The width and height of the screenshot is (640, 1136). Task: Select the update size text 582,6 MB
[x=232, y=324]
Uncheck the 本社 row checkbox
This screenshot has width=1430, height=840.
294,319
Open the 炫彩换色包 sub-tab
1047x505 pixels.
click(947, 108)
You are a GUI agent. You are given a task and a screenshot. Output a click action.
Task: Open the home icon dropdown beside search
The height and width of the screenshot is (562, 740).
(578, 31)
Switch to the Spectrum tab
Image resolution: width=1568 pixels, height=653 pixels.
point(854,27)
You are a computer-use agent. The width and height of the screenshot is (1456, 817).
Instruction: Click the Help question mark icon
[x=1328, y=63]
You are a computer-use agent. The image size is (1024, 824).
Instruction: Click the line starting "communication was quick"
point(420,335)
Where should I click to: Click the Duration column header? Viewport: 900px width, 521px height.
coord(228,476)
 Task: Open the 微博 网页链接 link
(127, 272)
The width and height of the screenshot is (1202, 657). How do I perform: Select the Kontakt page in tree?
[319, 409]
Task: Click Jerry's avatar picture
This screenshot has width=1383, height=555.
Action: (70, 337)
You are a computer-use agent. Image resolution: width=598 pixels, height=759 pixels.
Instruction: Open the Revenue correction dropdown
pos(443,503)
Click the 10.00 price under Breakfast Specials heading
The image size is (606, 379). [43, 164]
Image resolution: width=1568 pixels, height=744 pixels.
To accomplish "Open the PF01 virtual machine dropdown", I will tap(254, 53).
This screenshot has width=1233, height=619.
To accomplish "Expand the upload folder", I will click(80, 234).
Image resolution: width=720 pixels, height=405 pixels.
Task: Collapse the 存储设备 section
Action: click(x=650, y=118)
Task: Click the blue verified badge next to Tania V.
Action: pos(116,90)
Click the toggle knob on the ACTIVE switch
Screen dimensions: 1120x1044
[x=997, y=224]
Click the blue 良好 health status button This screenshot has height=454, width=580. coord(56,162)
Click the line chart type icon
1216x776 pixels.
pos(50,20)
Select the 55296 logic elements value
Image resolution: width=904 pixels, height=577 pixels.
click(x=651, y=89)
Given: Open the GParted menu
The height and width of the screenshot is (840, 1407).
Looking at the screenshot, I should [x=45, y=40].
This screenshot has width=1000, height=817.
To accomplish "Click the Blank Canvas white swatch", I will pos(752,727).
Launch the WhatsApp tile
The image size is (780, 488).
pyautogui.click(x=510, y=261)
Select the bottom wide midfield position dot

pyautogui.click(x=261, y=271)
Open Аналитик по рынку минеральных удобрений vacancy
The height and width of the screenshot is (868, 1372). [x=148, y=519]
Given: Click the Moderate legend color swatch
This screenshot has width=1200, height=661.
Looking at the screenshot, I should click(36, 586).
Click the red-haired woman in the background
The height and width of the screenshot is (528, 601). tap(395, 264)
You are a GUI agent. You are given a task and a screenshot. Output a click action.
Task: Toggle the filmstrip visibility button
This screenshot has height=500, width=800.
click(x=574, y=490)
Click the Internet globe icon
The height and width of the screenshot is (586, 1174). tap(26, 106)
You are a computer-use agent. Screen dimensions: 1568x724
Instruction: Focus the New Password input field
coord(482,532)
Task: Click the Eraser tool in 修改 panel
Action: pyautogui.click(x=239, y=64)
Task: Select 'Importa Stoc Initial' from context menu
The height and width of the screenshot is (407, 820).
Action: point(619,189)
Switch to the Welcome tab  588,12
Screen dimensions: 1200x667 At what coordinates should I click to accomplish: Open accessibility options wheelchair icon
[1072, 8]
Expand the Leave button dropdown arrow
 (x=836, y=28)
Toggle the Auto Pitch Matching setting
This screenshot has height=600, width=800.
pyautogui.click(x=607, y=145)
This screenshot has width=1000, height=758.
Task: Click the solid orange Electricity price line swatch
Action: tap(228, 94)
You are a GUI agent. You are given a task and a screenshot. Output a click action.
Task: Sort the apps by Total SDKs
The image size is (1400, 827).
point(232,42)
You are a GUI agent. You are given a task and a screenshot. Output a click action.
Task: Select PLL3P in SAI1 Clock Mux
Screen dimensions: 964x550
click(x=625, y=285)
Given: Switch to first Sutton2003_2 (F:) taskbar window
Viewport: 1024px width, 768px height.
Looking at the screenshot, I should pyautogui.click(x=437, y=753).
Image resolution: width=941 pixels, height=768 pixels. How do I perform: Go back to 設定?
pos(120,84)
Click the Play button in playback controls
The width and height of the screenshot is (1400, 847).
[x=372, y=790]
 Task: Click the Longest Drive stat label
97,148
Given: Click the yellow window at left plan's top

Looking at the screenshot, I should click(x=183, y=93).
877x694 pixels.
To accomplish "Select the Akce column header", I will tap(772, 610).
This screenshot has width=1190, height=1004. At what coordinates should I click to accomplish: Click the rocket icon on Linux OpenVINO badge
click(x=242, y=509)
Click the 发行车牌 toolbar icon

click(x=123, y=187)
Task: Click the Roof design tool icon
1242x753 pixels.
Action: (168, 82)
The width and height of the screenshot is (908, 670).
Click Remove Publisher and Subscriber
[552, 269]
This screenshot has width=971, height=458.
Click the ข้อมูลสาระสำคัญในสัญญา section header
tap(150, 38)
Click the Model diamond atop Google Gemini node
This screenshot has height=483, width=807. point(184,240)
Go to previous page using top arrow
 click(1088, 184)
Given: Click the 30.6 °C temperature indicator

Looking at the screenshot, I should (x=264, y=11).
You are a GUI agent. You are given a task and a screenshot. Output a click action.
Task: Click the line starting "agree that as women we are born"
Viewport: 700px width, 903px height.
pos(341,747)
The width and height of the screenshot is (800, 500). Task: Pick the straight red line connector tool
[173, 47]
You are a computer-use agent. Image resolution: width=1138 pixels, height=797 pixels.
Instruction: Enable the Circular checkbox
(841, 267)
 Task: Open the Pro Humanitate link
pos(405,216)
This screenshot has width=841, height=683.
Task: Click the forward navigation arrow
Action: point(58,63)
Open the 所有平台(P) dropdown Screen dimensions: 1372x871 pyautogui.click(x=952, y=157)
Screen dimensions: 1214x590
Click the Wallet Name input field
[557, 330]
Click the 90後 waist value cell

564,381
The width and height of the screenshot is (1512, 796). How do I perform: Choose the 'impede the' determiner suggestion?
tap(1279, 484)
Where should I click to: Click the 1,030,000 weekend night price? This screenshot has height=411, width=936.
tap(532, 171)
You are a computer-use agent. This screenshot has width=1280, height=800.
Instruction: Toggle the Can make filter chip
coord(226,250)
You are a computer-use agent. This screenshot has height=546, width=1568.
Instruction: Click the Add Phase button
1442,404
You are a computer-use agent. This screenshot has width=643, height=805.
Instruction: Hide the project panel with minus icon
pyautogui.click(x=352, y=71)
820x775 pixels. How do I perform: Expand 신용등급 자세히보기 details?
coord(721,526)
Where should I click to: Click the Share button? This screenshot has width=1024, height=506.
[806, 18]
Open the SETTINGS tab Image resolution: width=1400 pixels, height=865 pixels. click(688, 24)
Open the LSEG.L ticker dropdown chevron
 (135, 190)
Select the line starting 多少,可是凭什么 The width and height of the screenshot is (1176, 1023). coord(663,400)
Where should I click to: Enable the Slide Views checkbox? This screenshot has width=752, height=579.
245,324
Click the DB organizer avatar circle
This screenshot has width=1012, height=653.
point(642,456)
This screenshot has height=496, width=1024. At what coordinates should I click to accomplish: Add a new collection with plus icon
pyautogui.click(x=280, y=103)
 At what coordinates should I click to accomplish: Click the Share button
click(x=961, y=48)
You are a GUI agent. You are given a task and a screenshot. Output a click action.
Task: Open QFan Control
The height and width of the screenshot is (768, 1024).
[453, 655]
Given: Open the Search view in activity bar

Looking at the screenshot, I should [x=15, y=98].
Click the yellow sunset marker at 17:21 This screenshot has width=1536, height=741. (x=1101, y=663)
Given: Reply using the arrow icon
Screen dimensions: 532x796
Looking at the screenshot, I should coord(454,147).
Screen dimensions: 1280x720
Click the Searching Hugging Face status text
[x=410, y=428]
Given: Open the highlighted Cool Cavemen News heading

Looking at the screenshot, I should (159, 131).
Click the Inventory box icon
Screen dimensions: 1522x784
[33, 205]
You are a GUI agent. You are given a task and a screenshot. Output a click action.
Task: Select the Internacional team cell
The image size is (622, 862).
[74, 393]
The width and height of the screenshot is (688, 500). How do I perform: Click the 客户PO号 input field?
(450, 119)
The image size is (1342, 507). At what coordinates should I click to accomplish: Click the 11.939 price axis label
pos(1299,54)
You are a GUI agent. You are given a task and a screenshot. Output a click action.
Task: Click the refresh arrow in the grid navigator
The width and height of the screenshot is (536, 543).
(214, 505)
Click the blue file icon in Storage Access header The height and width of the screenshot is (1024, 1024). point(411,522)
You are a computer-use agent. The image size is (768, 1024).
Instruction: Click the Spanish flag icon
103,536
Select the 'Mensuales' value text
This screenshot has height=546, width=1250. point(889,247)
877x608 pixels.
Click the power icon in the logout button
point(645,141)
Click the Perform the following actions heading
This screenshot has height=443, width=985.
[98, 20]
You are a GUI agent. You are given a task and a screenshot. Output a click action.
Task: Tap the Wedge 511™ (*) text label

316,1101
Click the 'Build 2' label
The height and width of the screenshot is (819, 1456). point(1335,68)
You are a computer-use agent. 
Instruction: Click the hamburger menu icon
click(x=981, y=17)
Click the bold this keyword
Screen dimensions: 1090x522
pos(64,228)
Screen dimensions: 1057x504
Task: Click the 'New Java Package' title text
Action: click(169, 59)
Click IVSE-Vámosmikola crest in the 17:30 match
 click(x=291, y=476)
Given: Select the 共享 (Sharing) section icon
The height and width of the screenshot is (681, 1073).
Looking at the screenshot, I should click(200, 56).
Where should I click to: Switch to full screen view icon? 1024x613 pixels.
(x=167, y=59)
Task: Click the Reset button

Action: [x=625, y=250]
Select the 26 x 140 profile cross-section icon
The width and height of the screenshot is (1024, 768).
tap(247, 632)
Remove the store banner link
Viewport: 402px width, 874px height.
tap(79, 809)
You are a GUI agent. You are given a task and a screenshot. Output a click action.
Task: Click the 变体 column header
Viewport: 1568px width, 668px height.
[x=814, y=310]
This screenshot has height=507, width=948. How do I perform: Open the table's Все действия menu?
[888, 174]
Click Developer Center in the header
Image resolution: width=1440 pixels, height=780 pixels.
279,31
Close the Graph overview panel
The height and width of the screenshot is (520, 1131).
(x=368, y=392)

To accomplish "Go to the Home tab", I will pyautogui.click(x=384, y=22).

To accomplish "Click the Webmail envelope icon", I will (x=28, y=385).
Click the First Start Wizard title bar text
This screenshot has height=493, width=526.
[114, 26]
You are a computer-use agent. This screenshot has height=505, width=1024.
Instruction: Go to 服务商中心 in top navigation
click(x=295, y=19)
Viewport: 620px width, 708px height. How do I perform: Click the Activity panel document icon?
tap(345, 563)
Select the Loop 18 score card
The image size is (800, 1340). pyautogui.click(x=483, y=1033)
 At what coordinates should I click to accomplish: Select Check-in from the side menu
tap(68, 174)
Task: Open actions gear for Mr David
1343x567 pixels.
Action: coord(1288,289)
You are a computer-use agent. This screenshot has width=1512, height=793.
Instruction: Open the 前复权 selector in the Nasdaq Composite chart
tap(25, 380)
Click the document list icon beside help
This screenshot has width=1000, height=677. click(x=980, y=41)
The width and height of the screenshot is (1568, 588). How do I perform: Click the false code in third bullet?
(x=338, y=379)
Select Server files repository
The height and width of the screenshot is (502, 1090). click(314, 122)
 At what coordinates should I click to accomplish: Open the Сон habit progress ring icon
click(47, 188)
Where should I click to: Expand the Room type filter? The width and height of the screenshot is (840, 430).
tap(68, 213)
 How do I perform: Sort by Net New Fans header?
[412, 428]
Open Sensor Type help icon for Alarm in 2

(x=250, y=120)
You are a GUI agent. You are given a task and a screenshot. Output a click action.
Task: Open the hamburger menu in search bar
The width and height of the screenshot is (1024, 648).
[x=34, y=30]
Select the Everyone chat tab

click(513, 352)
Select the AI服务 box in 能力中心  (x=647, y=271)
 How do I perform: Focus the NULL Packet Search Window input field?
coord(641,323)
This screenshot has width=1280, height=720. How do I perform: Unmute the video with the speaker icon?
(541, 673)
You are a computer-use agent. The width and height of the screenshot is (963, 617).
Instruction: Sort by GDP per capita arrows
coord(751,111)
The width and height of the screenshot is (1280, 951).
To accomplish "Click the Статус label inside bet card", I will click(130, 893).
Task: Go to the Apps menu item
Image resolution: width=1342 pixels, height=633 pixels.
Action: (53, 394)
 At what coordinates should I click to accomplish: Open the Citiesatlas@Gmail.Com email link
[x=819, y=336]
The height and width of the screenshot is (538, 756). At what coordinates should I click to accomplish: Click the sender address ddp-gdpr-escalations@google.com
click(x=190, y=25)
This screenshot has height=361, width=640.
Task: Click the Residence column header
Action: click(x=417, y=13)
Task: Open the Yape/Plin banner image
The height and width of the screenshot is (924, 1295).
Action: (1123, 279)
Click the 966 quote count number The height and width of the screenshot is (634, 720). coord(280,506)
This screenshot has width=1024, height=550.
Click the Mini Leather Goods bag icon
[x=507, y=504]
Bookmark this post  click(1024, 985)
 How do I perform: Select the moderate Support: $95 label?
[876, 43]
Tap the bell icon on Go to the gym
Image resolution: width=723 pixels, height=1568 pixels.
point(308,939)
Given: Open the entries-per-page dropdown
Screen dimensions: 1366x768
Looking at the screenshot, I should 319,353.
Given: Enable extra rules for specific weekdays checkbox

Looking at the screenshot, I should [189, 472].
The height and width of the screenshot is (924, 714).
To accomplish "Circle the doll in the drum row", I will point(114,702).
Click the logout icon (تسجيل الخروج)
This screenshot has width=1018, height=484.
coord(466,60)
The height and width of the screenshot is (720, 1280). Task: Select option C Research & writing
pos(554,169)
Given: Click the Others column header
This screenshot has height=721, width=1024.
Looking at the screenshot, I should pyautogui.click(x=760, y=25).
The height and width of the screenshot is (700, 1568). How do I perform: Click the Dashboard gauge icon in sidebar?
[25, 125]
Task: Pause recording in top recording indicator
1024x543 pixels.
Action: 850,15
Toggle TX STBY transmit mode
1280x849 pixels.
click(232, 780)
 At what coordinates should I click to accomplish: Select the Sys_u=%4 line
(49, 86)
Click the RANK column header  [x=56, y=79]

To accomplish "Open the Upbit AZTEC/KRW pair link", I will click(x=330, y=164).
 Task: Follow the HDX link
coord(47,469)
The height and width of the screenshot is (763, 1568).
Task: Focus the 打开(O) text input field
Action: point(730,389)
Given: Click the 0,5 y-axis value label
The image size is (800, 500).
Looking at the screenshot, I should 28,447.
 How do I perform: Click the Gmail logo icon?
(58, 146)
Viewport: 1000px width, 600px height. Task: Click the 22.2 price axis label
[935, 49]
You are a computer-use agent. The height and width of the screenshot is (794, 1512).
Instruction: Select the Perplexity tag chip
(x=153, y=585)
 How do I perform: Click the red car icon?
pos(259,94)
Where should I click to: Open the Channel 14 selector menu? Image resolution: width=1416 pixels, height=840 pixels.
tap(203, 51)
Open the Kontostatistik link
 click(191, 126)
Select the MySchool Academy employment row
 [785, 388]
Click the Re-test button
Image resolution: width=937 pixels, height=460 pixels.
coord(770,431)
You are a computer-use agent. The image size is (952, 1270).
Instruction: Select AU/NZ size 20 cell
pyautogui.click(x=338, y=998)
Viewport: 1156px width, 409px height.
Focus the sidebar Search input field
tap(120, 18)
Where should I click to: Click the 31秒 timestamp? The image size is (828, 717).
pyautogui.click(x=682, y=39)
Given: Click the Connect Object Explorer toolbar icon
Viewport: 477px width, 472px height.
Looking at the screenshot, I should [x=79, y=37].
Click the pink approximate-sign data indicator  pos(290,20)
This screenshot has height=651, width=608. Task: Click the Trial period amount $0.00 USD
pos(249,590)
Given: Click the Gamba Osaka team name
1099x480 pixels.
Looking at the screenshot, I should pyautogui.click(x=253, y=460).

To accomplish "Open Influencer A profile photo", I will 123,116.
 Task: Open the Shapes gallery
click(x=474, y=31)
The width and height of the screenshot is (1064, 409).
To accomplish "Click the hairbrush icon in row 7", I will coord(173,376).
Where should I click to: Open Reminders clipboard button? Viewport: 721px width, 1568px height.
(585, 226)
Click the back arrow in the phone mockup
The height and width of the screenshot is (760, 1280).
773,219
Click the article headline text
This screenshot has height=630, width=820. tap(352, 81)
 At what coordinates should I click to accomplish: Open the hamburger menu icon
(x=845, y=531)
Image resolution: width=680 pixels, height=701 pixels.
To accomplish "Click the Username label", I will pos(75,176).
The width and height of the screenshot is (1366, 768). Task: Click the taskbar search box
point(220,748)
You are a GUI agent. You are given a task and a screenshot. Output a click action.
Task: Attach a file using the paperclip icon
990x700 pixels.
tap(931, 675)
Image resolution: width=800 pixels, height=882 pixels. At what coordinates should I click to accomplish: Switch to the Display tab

#### ASSIGNMENT
Please list every line of the records that contains "profile".

#### RESPONSE TO THIS TASK
Select the 26 x 140 profile cross-section icon
To accomplish "Open Influencer A profile photo", I will 123,116.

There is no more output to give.